SCHLAFENGEHN (Auszug) |
Dienstag, 10. Februar 2009 | |
Gerhild Steinbuch
ELM HANS Vater ANNA Mutter MILAN alter Mann NELE Mädchen MILAN hat ein verwelktes Bein. Interpunktion soll die Vortragsweise anzeigen. „/“ kennzeichnet im überlappenden Dialog den Moment der Unterbrechung. NELE: Wo ich herkomm. Das ist ein Anblick dort dass man leicht neidisch werden könnt. Mir geht das Herz auf einmal auf, wenn ich nur dran denk.

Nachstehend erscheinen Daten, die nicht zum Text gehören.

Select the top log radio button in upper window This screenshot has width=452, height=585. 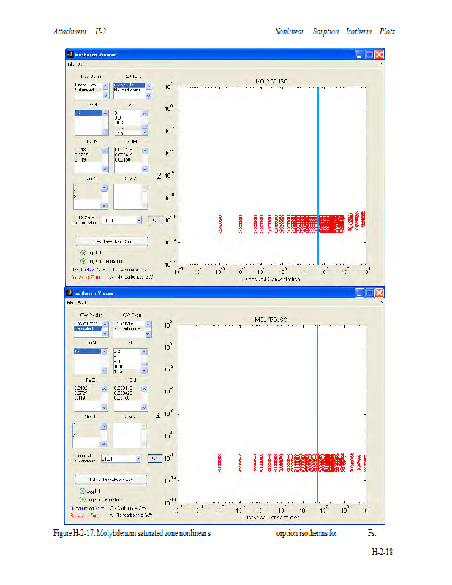[x=83, y=252]
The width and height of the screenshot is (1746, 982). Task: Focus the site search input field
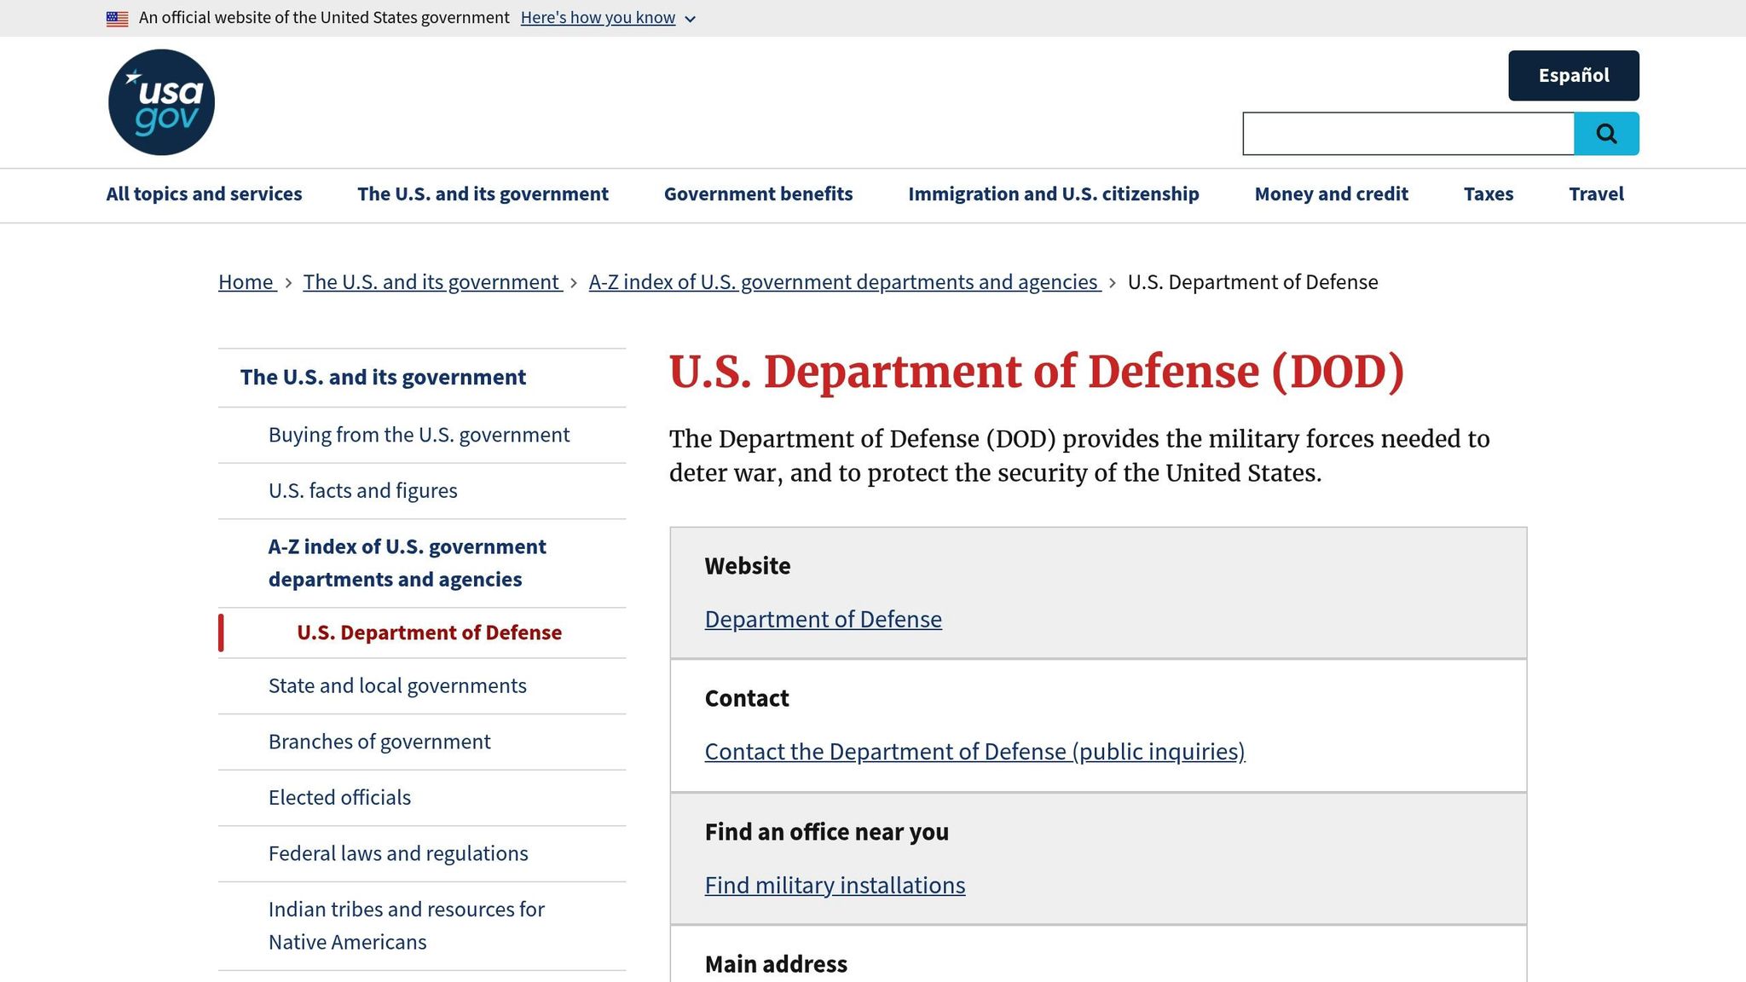pyautogui.click(x=1408, y=134)
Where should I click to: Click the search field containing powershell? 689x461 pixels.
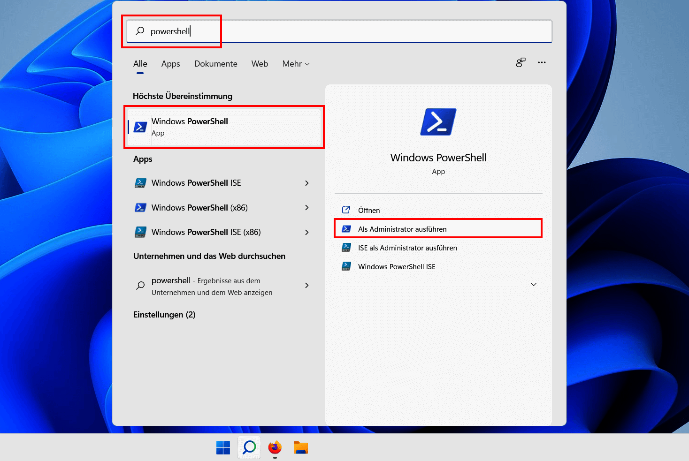(338, 31)
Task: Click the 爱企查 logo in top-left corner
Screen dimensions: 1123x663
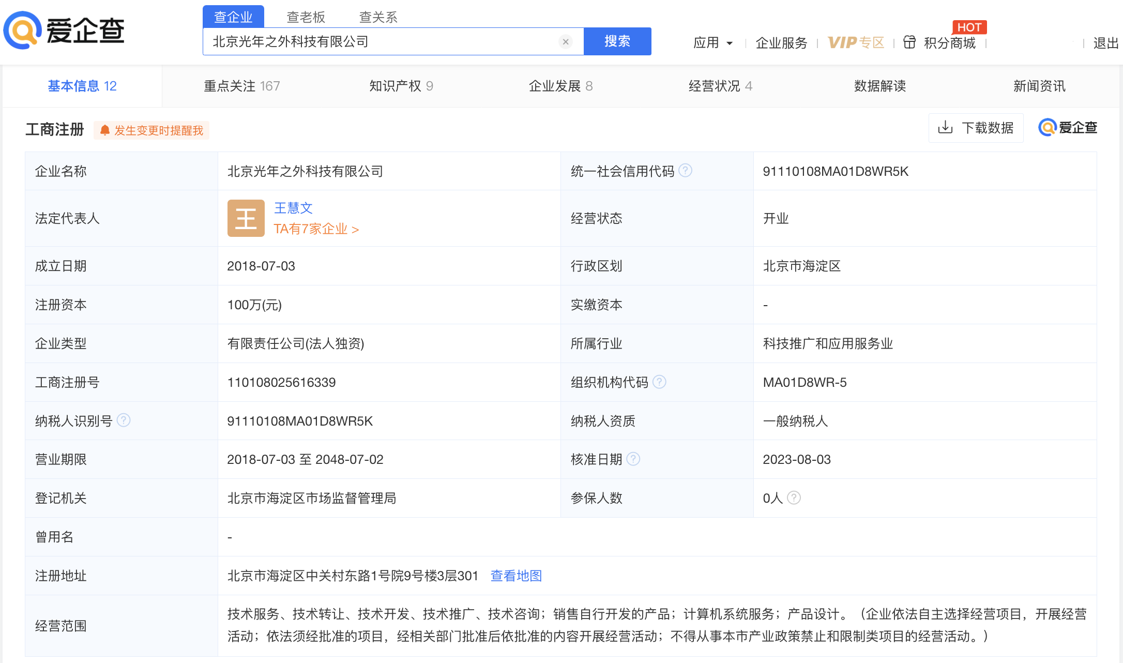Action: [x=65, y=31]
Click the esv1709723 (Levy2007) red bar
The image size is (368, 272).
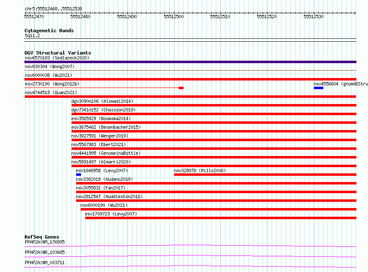click(x=221, y=218)
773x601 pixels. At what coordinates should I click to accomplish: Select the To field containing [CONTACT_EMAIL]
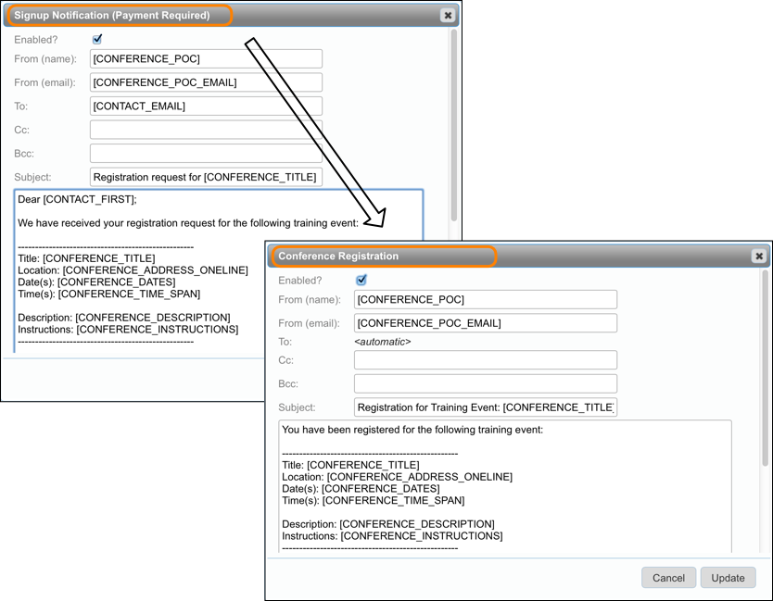pos(206,106)
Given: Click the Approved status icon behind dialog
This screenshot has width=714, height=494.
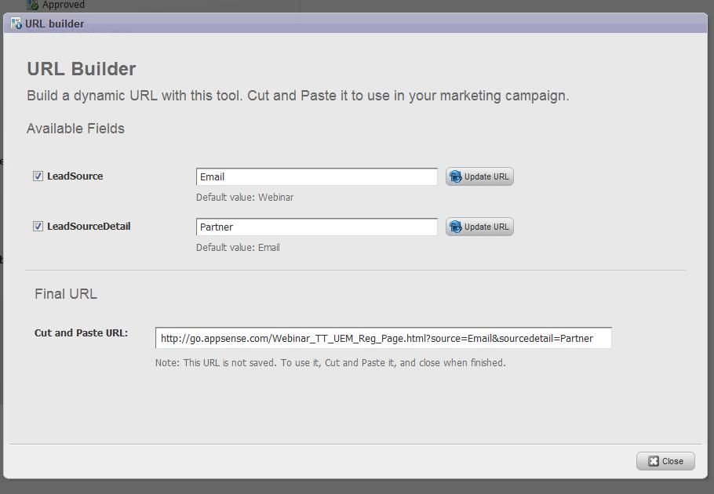Looking at the screenshot, I should (33, 5).
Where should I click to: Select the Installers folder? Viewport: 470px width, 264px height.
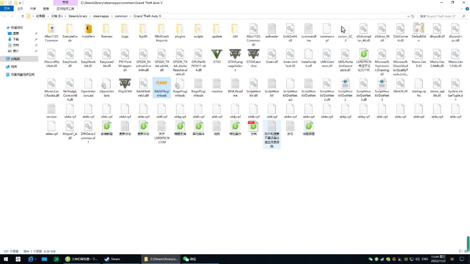(88, 29)
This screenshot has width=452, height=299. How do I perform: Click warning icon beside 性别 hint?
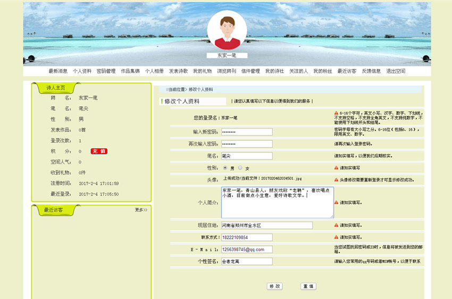(336, 168)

Milans Wohnung. MILAN: Du hast einen Flaum auf den Beinen, dass deine Haut sich weich anfühlt davon. Da merkt man dran dass du noch nicht so alt bist.
ELM: Lass das. MILAN: Wenn ich mit der Hand entlang fahr. Schön ist das. Ist das nicht schön? ELM: Nein. MILAN: Oder warte. So. Ganz zart bist du mit deinem Kinderkörper. Nicht dass ich ins Gefängnis komm. (Pause). Lach doch. Er krault Elms Kopf. ELM: Du kratzt auf meiner Kopfhaut rum. MILAN: Ich mags wenn du dich ärgerst. Das macht dich interessanter, im Gesicht.
ELM: Ich würd gern schlafen jetzt. MILAN: Gibt’s nicht, wenn ich da grad erfrier. Meine Finger spür ich schon nicht mehr, bald klirrts und ich fall auseinander. ELM: Das ist normal. Dass man nicht gut durchblutet wird, wenn man ein Krüppel ist. Sag nicht das ist jetzt neu für dich.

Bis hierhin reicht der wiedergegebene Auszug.